EXERCISE -
Copy out every line of the data where the word "beside" is found.

SUPPLIED MATERIAL -

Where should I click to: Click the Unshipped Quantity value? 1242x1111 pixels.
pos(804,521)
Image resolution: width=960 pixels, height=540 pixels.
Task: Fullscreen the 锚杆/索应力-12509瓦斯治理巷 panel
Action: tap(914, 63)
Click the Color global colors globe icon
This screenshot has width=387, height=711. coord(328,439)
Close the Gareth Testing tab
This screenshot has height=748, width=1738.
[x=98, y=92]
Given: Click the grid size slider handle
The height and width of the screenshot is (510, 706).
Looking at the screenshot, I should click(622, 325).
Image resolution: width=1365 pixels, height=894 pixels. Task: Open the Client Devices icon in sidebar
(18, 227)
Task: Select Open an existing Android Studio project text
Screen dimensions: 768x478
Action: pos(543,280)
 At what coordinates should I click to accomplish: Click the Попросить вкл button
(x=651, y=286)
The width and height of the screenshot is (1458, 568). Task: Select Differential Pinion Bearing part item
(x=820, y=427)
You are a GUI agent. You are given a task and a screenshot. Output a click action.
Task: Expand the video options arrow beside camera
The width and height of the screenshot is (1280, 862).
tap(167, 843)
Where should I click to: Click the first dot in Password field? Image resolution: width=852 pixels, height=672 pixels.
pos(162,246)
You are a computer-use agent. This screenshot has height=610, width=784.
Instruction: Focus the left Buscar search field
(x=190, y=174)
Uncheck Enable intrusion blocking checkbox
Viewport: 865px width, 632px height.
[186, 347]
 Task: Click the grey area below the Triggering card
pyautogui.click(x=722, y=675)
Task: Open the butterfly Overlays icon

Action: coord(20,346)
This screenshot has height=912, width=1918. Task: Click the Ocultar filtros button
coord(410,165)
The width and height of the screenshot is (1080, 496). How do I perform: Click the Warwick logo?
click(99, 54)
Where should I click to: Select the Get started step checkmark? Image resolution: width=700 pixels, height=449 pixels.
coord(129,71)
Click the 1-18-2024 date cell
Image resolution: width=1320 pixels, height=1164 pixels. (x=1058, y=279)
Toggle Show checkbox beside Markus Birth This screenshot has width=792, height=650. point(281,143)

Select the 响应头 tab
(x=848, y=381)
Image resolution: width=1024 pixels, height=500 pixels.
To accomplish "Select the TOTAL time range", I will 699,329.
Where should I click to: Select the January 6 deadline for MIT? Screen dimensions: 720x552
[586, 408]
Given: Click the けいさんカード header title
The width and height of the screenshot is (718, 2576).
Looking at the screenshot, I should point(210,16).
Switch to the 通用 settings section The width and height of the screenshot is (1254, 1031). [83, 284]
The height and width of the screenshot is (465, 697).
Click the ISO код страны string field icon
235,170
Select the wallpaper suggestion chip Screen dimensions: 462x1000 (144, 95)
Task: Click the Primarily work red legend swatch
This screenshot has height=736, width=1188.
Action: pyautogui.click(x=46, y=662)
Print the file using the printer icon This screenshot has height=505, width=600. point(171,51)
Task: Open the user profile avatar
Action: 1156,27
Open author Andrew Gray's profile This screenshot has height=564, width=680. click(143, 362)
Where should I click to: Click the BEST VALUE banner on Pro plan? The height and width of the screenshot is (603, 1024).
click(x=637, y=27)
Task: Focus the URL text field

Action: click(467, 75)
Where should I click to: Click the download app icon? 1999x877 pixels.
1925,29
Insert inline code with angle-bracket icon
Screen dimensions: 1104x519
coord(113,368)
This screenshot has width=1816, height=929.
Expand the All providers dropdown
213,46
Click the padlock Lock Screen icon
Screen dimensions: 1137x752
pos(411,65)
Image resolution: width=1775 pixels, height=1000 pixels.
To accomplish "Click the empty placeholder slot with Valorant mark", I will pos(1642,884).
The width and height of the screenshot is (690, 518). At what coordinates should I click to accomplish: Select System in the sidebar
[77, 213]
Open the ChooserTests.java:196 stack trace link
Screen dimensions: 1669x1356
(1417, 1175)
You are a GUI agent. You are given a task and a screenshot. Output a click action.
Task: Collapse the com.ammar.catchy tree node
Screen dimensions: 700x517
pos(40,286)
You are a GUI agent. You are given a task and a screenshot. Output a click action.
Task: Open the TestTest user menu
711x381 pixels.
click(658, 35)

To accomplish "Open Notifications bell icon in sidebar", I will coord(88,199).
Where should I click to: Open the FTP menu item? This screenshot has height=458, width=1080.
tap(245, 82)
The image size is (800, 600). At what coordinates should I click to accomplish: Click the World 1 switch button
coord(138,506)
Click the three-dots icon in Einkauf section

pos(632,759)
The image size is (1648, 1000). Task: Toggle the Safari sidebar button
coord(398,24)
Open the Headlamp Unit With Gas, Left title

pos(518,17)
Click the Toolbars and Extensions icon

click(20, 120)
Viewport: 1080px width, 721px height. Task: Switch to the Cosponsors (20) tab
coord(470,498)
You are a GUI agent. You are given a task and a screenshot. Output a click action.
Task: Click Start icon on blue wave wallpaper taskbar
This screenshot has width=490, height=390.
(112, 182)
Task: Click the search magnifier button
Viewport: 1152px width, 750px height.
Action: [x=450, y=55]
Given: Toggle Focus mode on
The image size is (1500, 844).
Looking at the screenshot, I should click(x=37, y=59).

TASK SOLUTION -
Task: Expand the video options arrow beside camera
Toggle Show checkbox beside Markus Birth This screenshot has width=792, height=650. point(281,143)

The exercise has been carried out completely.